Could you give the lines from the one containing "Task: Expand the 导出数据 dropdown" through the end as a two-column CSV with the headers text and answer, one row for each text and its answer, every field quoted and any line breaks turned into spaces?

--- Start ---

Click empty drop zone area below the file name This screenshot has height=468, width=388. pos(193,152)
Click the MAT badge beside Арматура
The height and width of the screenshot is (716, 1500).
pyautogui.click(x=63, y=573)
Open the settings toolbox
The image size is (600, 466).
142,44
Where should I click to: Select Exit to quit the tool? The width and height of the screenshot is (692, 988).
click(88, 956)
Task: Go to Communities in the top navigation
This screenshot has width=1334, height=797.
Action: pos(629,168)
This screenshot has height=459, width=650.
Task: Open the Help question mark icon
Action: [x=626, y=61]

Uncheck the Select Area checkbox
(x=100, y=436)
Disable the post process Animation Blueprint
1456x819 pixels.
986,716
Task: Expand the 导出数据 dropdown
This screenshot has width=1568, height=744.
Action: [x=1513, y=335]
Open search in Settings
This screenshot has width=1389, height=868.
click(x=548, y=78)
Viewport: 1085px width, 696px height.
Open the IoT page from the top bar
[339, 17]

--- End ---

- **Result below**
text,answer
"Task: Expand the 导出数据 dropdown This screenshot has width=1568, height=744.","Action: [x=1513, y=335]"
"Open search in Settings This screenshot has width=1389, height=868.","click(x=548, y=78)"
"Viewport: 1085px width, 696px height. Open the IoT page from the top bar","[339, 17]"